Already have an account?
Sign in to comment
The concept of "levels" allows the user application to define a mapping between conditions to some simple integer output. For instance, in one application 0 could mean "disabled", 1 could mean "accepted". In another application the scale could be 0 to 3, where 1 is "risky", 2 is "safe". It provides a flexible way for the application to determine the outcome based on the combination of algorithms.

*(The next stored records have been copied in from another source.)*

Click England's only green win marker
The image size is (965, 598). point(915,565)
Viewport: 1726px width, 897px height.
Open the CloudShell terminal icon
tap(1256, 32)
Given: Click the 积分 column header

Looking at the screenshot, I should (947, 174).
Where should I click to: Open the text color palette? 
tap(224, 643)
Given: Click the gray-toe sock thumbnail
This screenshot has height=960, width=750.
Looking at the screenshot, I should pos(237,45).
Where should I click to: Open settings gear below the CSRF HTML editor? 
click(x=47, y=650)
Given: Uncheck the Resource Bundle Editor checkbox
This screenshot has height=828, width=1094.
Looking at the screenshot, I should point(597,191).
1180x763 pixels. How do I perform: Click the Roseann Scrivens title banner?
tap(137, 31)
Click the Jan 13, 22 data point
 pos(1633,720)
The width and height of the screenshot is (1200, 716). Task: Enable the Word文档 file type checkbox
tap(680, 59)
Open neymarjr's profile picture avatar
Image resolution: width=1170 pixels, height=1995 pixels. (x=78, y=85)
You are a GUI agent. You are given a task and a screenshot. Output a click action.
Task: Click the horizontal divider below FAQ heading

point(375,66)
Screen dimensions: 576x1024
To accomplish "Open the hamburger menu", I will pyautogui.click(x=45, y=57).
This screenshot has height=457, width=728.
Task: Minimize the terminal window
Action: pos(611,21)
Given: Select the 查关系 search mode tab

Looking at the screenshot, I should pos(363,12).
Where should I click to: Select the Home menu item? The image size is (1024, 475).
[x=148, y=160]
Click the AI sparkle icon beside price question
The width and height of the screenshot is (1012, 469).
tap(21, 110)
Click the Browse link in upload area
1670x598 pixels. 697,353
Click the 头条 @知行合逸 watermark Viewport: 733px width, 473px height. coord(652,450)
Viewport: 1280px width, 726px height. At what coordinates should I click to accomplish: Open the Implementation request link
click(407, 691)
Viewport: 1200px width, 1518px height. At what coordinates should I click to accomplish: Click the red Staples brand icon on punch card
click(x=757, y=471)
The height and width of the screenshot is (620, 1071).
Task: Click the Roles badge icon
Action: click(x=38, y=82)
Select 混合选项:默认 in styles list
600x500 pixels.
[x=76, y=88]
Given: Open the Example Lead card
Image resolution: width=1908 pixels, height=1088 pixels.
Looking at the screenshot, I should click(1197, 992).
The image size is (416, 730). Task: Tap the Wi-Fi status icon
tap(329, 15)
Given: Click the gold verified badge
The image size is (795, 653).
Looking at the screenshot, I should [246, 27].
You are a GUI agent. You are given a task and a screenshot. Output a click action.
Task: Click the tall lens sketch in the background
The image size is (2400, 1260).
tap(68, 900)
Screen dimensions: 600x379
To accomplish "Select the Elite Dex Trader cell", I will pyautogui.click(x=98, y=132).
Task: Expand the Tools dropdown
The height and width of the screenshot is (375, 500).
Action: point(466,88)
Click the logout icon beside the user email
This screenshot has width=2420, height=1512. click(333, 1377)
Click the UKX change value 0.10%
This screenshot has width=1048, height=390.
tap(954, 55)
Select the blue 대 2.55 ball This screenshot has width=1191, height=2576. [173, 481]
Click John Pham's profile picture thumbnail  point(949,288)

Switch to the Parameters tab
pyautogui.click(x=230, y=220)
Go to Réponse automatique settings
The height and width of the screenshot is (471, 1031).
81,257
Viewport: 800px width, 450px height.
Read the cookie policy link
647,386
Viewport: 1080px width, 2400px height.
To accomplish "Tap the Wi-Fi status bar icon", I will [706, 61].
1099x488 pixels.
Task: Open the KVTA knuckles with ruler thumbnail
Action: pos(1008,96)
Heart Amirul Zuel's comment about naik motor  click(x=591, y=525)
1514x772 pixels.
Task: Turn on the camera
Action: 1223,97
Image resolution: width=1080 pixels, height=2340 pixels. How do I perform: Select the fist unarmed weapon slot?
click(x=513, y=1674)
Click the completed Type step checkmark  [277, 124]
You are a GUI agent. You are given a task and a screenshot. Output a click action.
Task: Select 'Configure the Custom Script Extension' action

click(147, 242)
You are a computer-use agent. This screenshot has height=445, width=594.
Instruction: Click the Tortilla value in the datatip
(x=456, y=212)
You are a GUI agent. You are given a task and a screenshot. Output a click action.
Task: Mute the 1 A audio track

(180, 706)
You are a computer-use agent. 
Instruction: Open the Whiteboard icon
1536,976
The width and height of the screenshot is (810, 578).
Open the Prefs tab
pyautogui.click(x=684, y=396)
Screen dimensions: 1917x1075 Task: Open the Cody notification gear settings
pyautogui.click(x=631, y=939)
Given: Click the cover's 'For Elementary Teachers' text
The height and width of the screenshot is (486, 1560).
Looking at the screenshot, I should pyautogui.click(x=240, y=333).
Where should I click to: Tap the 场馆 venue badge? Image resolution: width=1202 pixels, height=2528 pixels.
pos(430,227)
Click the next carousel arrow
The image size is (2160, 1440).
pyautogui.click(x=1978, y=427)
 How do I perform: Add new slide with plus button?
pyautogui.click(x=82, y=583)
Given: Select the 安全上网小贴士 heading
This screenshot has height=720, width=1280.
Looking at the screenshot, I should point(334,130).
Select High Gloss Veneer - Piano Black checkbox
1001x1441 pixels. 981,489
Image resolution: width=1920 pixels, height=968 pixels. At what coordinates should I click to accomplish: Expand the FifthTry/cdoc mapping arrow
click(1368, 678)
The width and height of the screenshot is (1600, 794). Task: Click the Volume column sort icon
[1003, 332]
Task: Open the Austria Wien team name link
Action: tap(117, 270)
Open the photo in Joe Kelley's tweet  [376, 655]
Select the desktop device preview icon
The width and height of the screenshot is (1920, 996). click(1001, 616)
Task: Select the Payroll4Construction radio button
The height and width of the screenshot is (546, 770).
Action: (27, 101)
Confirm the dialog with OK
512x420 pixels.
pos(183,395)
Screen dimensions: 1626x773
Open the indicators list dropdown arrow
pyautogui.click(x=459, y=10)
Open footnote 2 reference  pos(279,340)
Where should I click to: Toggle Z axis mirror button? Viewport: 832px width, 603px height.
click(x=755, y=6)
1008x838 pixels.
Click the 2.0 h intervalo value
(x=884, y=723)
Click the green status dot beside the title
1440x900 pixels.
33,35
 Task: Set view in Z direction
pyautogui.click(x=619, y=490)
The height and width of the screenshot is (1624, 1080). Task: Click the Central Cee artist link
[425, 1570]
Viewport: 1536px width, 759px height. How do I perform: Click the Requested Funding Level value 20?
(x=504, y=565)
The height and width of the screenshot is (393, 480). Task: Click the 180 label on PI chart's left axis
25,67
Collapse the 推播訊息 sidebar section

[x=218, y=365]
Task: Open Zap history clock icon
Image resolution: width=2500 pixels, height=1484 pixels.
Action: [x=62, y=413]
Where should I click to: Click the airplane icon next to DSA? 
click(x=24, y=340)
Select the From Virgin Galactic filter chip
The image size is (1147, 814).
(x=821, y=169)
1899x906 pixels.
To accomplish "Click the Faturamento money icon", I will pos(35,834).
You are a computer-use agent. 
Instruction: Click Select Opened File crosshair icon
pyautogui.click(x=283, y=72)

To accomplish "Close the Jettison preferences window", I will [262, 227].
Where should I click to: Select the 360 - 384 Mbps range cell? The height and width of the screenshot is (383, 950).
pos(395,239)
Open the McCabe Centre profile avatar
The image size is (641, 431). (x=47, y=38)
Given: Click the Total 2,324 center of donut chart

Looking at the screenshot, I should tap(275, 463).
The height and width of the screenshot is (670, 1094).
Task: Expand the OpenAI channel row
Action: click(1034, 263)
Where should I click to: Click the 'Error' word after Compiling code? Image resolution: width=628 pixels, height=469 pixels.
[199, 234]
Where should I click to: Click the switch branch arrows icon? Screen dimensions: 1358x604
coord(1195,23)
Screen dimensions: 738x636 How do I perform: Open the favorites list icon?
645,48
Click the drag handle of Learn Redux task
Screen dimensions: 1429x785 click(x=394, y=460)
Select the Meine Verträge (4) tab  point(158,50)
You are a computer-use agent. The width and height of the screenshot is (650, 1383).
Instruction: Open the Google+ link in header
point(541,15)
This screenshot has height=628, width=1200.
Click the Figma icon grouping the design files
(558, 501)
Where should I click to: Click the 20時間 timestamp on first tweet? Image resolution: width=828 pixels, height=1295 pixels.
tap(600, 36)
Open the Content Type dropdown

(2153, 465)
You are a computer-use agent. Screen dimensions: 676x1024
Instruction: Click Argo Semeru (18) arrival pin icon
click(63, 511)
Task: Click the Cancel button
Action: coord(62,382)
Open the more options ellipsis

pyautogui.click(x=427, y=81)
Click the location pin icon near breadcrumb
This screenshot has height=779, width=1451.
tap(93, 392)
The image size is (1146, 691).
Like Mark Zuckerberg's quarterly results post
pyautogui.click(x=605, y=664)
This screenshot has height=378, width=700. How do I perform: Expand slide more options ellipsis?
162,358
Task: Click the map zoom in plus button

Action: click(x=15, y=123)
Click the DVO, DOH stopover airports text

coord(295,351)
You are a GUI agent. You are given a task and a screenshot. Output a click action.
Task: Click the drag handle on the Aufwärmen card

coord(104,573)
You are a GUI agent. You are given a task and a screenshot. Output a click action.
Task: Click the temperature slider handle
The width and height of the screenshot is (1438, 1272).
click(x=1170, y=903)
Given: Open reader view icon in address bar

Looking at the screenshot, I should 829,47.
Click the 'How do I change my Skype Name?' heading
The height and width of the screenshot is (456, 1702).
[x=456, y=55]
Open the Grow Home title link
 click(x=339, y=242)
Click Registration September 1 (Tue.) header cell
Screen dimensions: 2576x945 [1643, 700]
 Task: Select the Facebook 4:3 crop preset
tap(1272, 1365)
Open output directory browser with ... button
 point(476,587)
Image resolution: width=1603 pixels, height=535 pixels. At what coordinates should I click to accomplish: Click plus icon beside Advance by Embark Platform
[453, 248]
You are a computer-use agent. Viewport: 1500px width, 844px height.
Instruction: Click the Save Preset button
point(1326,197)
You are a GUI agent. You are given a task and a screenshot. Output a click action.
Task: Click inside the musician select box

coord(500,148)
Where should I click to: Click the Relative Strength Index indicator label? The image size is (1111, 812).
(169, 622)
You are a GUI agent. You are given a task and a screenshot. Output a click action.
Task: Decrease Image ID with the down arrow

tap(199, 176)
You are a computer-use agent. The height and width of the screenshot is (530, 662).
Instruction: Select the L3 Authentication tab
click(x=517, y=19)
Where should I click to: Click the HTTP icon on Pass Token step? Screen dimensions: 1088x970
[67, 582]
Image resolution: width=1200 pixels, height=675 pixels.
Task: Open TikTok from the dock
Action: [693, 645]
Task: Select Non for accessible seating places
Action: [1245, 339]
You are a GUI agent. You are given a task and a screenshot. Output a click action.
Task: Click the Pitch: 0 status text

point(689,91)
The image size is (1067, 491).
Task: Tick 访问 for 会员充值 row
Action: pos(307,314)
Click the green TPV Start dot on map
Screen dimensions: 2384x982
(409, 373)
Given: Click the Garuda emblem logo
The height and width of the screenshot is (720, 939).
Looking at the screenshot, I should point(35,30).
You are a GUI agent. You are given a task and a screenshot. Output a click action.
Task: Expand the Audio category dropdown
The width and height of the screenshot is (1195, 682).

This depends on what constitutes a "policy" or "profile". Or if one rnp_ffi_t can link multiple policies. The reason we went with a single policy with more complex provisions rather than multiple policies with simple provisions is that the mapping within a single policy is more likely to be consistent. On the other hand, a set of simple policies linked into one "complex policy" also works.
In any case, the construct of a profile/policy goes:
Good point, there is a distinction between filtering on signature date and current time. We need to make that distinction.
So far we have only specified filtering criteria for content validation (received content), instead of content generation. Would you find it useful to specify behavior such as "stop making signatures with this hash at this date"?